▶ [Given records]:

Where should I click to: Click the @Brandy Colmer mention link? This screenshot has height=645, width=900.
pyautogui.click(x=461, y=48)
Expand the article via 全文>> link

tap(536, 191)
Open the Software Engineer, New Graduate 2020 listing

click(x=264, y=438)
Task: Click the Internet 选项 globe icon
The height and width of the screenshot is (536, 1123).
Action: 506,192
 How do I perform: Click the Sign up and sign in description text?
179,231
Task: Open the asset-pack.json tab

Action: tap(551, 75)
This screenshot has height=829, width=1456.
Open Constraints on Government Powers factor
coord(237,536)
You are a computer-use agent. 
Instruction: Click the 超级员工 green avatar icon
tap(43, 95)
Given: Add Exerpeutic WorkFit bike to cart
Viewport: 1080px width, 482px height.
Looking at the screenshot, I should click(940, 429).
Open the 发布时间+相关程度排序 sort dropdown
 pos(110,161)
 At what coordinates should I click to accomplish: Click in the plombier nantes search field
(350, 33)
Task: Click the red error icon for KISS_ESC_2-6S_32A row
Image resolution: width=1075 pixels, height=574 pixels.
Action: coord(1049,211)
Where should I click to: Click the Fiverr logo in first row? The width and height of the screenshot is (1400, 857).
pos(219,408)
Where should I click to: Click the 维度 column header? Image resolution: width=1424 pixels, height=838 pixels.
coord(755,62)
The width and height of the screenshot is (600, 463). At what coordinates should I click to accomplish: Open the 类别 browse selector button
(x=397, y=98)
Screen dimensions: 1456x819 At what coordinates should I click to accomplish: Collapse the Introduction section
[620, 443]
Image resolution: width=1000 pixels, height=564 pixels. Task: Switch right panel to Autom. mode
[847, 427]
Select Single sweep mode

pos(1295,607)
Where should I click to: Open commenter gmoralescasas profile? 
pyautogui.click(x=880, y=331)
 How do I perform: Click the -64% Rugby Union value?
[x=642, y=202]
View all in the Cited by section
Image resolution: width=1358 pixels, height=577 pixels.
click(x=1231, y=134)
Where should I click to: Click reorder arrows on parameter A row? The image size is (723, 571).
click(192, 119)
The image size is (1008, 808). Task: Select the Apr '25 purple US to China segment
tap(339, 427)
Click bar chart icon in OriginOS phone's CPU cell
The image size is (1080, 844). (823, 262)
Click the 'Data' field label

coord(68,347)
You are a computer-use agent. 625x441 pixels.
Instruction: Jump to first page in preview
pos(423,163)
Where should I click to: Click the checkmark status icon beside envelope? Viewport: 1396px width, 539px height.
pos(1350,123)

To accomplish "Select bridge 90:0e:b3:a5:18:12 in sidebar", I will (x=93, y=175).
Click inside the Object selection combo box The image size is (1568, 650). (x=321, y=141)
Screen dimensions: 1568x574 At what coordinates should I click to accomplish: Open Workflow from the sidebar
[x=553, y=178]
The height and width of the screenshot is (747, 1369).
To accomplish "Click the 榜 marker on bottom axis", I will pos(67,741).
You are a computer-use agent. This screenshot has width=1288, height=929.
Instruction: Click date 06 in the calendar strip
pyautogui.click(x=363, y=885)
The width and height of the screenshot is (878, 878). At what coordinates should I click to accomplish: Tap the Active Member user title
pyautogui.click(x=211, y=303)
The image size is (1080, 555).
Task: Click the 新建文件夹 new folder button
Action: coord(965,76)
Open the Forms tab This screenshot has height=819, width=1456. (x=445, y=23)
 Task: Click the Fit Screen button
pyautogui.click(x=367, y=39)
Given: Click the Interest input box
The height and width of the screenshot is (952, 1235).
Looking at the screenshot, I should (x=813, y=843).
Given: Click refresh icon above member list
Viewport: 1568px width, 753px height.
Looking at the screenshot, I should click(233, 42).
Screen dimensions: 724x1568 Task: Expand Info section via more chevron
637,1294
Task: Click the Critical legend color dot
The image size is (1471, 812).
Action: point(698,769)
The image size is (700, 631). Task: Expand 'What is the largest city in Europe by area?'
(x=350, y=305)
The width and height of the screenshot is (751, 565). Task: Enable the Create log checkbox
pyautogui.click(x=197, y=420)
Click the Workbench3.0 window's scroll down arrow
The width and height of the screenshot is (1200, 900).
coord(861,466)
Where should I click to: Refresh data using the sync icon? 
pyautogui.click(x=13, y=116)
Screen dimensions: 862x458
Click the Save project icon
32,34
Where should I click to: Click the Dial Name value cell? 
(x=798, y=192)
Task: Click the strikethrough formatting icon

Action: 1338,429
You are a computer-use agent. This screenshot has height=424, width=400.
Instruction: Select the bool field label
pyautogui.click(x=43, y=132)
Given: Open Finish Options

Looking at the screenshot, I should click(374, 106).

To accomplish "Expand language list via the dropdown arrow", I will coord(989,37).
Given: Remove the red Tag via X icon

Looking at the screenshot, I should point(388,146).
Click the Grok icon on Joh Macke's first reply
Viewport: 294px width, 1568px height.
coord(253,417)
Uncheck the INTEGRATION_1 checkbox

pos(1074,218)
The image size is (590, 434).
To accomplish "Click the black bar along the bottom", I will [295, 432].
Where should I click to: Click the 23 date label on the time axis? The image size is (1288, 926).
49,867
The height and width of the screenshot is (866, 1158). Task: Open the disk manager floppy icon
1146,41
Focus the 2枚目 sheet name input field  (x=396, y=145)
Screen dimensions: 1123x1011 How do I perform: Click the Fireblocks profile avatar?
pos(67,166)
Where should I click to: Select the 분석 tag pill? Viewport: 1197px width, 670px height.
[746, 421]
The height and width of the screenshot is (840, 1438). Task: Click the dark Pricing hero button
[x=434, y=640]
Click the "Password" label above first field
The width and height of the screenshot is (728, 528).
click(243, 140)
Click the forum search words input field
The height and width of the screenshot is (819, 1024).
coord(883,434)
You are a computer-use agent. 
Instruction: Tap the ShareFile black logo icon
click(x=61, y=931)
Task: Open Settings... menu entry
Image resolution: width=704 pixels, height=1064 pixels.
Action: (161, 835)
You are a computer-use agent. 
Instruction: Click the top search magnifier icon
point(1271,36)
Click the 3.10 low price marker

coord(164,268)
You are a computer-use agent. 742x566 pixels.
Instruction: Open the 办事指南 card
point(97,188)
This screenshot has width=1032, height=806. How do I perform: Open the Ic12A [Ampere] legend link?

▶ [What you are asked to do]: Copy out all of the records above word for word, changing nothing.

▶ [Answer to the task]:
Where should I click to: Click the @Brandy Colmer mention link? This screenshot has height=645, width=900.
pyautogui.click(x=461, y=48)
Expand the article via 全文>> link

tap(536, 191)
Open the Software Engineer, New Graduate 2020 listing

click(x=264, y=438)
Task: Click the Internet 选项 globe icon
The height and width of the screenshot is (536, 1123).
Action: 506,192
 How do I perform: Click the Sign up and sign in description text?
179,231
Task: Open the asset-pack.json tab

Action: tap(551, 75)
This screenshot has height=829, width=1456.
Open Constraints on Government Powers factor
coord(237,536)
You are a computer-use agent. 
Instruction: Click the 超级员工 green avatar icon
tap(43, 95)
Given: Add Exerpeutic WorkFit bike to cart
Viewport: 1080px width, 482px height.
Looking at the screenshot, I should click(940, 429).
Open the 发布时间+相关程度排序 sort dropdown
 pos(110,161)
 At what coordinates should I click to accomplish: Click in the plombier nantes search field
(350, 33)
Task: Click the red error icon for KISS_ESC_2-6S_32A row
Image resolution: width=1075 pixels, height=574 pixels.
Action: coord(1049,211)
Where should I click to: Click the Fiverr logo in first row? The width and height of the screenshot is (1400, 857).
pos(219,408)
Where should I click to: Click the 维度 column header? Image resolution: width=1424 pixels, height=838 pixels.
coord(755,62)
The width and height of the screenshot is (600, 463). At what coordinates should I click to accomplish: Open the 类别 browse selector button
(x=397, y=98)
Screen dimensions: 1456x819 At what coordinates should I click to accomplish: Collapse the Introduction section
[620, 443]
Image resolution: width=1000 pixels, height=564 pixels. Task: Switch right panel to Autom. mode
[847, 427]
Select Single sweep mode

pos(1295,607)
Where should I click to: Open commenter gmoralescasas profile? 
pyautogui.click(x=880, y=331)
 How do I perform: Click the -64% Rugby Union value?
[x=642, y=202]
View all in the Cited by section
Image resolution: width=1358 pixels, height=577 pixels.
click(x=1231, y=134)
Where should I click to: Click reorder arrows on parameter A row? The image size is (723, 571).
click(192, 119)
The image size is (1008, 808). Task: Select the Apr '25 purple US to China segment
tap(339, 427)
Click bar chart icon in OriginOS phone's CPU cell
The image size is (1080, 844). (823, 262)
Click the 'Data' field label

coord(68,347)
You are a computer-use agent. 625x441 pixels.
Instruction: Jump to first page in preview
pos(423,163)
Where should I click to: Click the checkmark status icon beside envelope? Viewport: 1396px width, 539px height.
pos(1350,123)

To accomplish "Select bridge 90:0e:b3:a5:18:12 in sidebar", I will (x=93, y=175).
Click inside the Object selection combo box The image size is (1568, 650). (x=321, y=141)
Screen dimensions: 1568x574 At what coordinates should I click to accomplish: Open Workflow from the sidebar
[x=553, y=178]
The height and width of the screenshot is (747, 1369).
To accomplish "Click the 榜 marker on bottom axis", I will pos(67,741).
You are a computer-use agent. This screenshot has width=1288, height=929.
Instruction: Click date 06 in the calendar strip
pyautogui.click(x=363, y=885)
The width and height of the screenshot is (878, 878). At what coordinates should I click to accomplish: Tap the Active Member user title
pyautogui.click(x=211, y=303)
The image size is (1080, 555).
Task: Click the 新建文件夹 new folder button
Action: coord(965,76)
Open the Forms tab This screenshot has height=819, width=1456. (x=445, y=23)
 Task: Click the Fit Screen button
pyautogui.click(x=367, y=39)
Given: Click the Interest input box
The height and width of the screenshot is (952, 1235).
Looking at the screenshot, I should (x=813, y=843).
Given: Click refresh icon above member list
Viewport: 1568px width, 753px height.
Looking at the screenshot, I should click(233, 42).
Screen dimensions: 724x1568 Task: Expand Info section via more chevron
637,1294
Task: Click the Critical legend color dot
The image size is (1471, 812).
Action: point(698,769)
The image size is (700, 631). Task: Expand 'What is the largest city in Europe by area?'
(x=350, y=305)
The width and height of the screenshot is (751, 565). Task: Enable the Create log checkbox
pyautogui.click(x=197, y=420)
Click the Workbench3.0 window's scroll down arrow
The width and height of the screenshot is (1200, 900).
coord(861,466)
Where should I click to: Refresh data using the sync icon? 
pyautogui.click(x=13, y=116)
Screen dimensions: 862x458
Click the Save project icon
32,34
Where should I click to: Click the Dial Name value cell? 
(x=798, y=192)
Task: Click the strikethrough formatting icon

Action: 1338,429
You are a computer-use agent. This screenshot has height=424, width=400.
Instruction: Select the bool field label
pyautogui.click(x=43, y=132)
Given: Open Finish Options

Looking at the screenshot, I should click(374, 106).

To accomplish "Expand language list via the dropdown arrow", I will coord(989,37).
Given: Remove the red Tag via X icon

Looking at the screenshot, I should point(388,146).
Click the Grok icon on Joh Macke's first reply
Viewport: 294px width, 1568px height.
coord(253,417)
Uncheck the INTEGRATION_1 checkbox

pos(1074,218)
The image size is (590, 434).
To accomplish "Click the black bar along the bottom", I will [295, 432].
Where should I click to: Click the 23 date label on the time axis? The image size is (1288, 926).
49,867
The height and width of the screenshot is (866, 1158). Task: Open the disk manager floppy icon
1146,41
Focus the 2枚目 sheet name input field  (x=396, y=145)
Screen dimensions: 1123x1011 How do I perform: Click the Fireblocks profile avatar?
pos(67,166)
Where should I click to: Select the 분석 tag pill? Viewport: 1197px width, 670px height.
[746, 421]
The height and width of the screenshot is (840, 1438). Task: Click the dark Pricing hero button
[x=434, y=640]
Click the "Password" label above first field
The width and height of the screenshot is (728, 528).
click(243, 140)
Click the forum search words input field
The height and width of the screenshot is (819, 1024).
coord(883,434)
You are a computer-use agent. 
Instruction: Tap the ShareFile black logo icon
click(x=61, y=931)
Task: Open Settings... menu entry
Image resolution: width=704 pixels, height=1064 pixels.
Action: (161, 835)
You are a computer-use agent. 
Instruction: Click the top search magnifier icon
point(1271,36)
Click the 3.10 low price marker

coord(164,268)
You are a computer-use agent. 742x566 pixels.
Instruction: Open the 办事指南 card
point(97,188)
This screenshot has width=1032, height=806. How do I perform: Open the Ic12A [Ampere] legend link?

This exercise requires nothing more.